Breanna Stewart

14 avril 2019. Breanna Stewart reçoit la balle, fixe le panier, et shoote. Un tir derrière la ligne des trois points, en haut de l’aile gauche de la raquette, comme elle en a déjà marqué des milliers. Mais cette fois, la retombée est terrible. Le monde du basket tremble et retient son souffle : Stewie est au sol. Une question trotte dans tous les esprits : la perspective de voir celle qui sans doute était appelée à devenir un jour la meilleure basketteuse de tous les temps venait-elle tout juste de s’envoler ? Reverrait-on jamais Stewie sur les terrains, et aurions-nous un jour la chance de la voir pleinement tirer parti de son potentiel ?

Que le monde du basket féminin ait été si grandement secoué au moment de cette blessure en dit long sur les espoirs et les attentes qui entourent la personne de Breanna Stewart. Comment expliquer qu’à seulement vingt-six ans, l’ancienne petite fille timide, à la corpulence frêle et aux bras trop longs, soit aujourd’hui une des joueuses non seulement les plus accomplies, mais aussi les plus prometteuses du basket international ? Retour sur le parcours de Breanna Stewart — l’histoire d’une athlète hors normes, tout simplement née pour gagner.

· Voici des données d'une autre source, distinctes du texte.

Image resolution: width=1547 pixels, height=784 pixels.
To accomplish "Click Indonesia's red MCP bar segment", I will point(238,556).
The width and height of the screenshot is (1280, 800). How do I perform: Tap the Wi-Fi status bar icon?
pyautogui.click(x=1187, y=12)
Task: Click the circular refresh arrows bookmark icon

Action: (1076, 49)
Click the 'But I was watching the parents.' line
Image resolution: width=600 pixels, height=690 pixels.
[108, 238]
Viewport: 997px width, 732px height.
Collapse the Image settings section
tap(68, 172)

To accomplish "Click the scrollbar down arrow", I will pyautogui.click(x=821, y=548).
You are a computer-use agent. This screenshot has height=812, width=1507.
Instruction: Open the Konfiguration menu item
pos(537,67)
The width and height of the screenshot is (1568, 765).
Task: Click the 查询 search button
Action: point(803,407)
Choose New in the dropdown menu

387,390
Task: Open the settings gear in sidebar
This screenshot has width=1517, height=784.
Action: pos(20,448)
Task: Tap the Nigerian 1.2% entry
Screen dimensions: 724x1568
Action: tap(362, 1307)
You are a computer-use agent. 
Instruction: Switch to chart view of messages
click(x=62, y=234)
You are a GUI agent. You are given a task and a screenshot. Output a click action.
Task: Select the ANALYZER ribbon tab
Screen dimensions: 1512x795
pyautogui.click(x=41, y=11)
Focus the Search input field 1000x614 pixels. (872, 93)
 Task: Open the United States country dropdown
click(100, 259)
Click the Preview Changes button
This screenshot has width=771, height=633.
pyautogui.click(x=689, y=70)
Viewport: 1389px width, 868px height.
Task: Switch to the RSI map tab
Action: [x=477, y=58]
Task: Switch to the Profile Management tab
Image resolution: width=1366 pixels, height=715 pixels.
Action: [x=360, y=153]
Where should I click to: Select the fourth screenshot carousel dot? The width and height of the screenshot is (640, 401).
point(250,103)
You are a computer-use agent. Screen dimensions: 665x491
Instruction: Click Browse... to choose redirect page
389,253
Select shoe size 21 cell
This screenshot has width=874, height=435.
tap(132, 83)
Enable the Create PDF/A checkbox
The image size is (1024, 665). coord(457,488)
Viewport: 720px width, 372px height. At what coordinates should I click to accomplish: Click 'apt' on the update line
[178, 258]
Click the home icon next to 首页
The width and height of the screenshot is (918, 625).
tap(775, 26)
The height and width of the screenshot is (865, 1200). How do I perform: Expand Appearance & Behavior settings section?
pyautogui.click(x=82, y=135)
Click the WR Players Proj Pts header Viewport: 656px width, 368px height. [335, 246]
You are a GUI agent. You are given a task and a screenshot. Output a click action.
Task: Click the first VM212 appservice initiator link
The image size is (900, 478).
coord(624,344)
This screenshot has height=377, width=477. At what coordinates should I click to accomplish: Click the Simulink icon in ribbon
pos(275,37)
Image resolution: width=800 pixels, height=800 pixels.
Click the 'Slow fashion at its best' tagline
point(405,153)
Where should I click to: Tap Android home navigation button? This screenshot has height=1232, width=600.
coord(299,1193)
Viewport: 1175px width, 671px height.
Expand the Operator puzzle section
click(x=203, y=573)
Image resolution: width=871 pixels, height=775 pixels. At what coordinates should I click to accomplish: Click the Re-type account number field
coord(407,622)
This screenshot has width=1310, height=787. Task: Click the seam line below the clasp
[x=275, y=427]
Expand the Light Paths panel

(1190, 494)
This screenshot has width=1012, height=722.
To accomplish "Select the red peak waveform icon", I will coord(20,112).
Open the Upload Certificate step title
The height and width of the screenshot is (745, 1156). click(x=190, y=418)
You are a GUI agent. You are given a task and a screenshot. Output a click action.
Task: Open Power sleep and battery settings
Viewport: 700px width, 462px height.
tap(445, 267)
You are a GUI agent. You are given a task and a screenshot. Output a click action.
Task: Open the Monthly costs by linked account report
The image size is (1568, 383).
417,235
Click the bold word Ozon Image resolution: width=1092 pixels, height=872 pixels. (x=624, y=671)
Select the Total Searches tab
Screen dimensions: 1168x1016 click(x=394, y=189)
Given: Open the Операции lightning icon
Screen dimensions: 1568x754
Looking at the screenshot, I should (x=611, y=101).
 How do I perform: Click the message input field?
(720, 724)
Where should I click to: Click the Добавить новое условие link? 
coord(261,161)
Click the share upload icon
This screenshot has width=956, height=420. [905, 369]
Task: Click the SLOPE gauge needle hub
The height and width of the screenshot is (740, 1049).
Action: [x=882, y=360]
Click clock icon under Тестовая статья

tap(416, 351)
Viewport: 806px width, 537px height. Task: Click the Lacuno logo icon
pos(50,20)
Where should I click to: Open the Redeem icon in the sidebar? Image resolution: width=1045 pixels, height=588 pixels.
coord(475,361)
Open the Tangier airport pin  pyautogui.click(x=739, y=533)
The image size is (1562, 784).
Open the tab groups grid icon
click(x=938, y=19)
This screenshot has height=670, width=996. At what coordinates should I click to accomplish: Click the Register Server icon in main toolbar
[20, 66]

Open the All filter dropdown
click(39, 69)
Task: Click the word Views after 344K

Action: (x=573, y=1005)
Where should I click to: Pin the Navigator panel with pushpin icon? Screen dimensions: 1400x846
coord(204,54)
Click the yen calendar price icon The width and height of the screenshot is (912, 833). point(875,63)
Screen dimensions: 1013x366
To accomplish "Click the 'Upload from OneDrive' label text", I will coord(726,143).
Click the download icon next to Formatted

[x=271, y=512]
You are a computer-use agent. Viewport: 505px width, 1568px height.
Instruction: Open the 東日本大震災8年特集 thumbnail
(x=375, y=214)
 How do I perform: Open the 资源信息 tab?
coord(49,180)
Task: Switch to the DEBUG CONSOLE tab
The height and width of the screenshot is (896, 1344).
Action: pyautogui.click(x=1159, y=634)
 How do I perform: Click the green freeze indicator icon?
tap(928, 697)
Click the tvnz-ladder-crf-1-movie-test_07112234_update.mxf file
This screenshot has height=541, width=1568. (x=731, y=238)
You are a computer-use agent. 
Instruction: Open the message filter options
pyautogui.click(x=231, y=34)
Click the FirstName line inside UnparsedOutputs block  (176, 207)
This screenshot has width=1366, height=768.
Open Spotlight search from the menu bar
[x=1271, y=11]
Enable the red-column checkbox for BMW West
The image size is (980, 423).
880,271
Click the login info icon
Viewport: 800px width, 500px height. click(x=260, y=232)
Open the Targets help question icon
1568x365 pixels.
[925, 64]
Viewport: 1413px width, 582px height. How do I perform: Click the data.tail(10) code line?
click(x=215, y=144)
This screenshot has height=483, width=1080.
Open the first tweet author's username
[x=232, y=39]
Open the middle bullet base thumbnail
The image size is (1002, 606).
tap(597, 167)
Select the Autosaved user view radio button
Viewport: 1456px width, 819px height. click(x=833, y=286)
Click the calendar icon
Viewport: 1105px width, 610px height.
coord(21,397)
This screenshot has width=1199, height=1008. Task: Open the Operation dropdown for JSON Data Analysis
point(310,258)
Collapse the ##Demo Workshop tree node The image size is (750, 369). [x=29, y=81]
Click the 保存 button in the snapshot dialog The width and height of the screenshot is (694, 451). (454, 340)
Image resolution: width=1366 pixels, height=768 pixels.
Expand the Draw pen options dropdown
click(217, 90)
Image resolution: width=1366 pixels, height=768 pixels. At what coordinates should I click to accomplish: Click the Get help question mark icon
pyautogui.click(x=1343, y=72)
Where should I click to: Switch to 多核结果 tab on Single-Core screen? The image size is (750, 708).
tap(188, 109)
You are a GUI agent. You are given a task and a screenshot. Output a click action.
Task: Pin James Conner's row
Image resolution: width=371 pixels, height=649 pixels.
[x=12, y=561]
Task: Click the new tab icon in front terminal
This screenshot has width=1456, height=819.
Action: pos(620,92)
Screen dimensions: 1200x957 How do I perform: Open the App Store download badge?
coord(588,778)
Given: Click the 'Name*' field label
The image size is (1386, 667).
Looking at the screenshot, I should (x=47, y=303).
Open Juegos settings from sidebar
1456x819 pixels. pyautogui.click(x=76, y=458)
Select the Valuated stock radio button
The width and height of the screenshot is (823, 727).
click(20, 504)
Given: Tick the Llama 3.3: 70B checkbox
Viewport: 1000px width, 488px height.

A star is born : là où tout commence

Un des traits les plus frappants quand on observe Breanna Stewart jouer au basket est la facilité avec laquelle elle évolue sur un terrain. Qu’elle vienne de marquer un tir contesté à trois points, un lay-up sur une jambe dans la raquette, ou encore de contrer la plus grande joueuse de la ligue, celle que tout le monde s’autorise aujourd’hui à appeler “Stewie” opère toujours avec une fluidité telle que les plus grands rendez-vous semblent pour elle comparables à des promenades de santé. Pourtant, cette grâce et cette légèreté dans le mouvement tombent bien plus dans la sphère de l’acquis que de l’inné.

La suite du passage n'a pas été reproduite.